PASSAGE ->
Message-ID: <MWHPR01MB27011E623C2D8F599DB2E808CDBE0@MWHPR01MB2701.prod.exchangelabs.com>
Date: 2016-11-17T00:00:11Z
From: Dario Strbenac
Subject: [Bioc-devel] vmatchPattern Returns Out of Bounds Indices
Hello,
If using vmatchPattern to find a sequence in another sequence, the resulting end index can be beyond the length of the subject XStringSet. For example:
forwardPrimer <- "TCTTGTGGAAAGGACGAAACACCG"
> range(width(reads))
[1] 75 75
primerEnds <- vmatchPattern(forwardPrimer, reads, max.mismatch = 1)
> range(unlist(endIndex(primerEnds))
[1] 23 76
This causes problems if using extractAt to obtain the sequences within each read. For example:
sequences = extractAt(reads, locations)

SUPPLIED MATERIAL ->
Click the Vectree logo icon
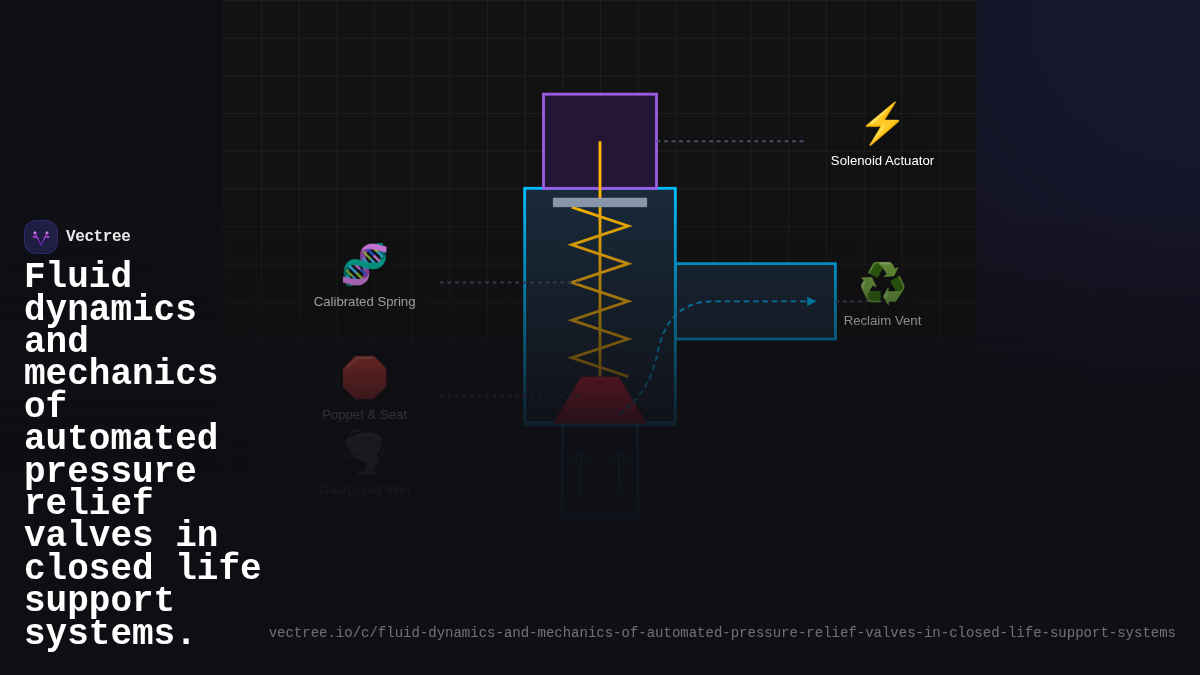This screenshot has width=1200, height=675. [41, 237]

...

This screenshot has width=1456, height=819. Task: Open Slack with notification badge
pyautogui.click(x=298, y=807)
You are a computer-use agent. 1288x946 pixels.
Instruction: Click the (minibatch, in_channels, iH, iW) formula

WRITTEN EXERCISE A ->
Please resize the entries from the line containing "This screenshot has width=1456, height=819." down to the line containing "Instruction: Click the", both included. Reproduce those lines with their requests, multiplying only the click coordinates in the answers by 1.9 and rounding to whole numbers, halves up.
WRITTEN EXERCISE B ->
Extend the message about vmatchPattern returning out-of-bounds indices, starting right after its last line.
The entries have nothing to do with the mailing-list message about vmatchPattern.

RIGHT ANSWER A ->
This screenshot has width=1456, height=819. Task: Open Slack with notification badge
pyautogui.click(x=566, y=1533)
You are a computer-use agent. 1288x946 pixels.
Instruction: Click the (minibatch, in_channels, iH, iW) formula

RIGHT ANSWER B ->
Error in .normarg_at2(at, x) :
some ranges in 'at' are off-limits with respect to their corresponding sequence
in 'x'
It's rare, but still a problem, nonetheless.
> table(unlist(endIndex(primerLocations)) > 75)
FALSE TRUE
366225 2
This happens with Biostrings 2.42.0.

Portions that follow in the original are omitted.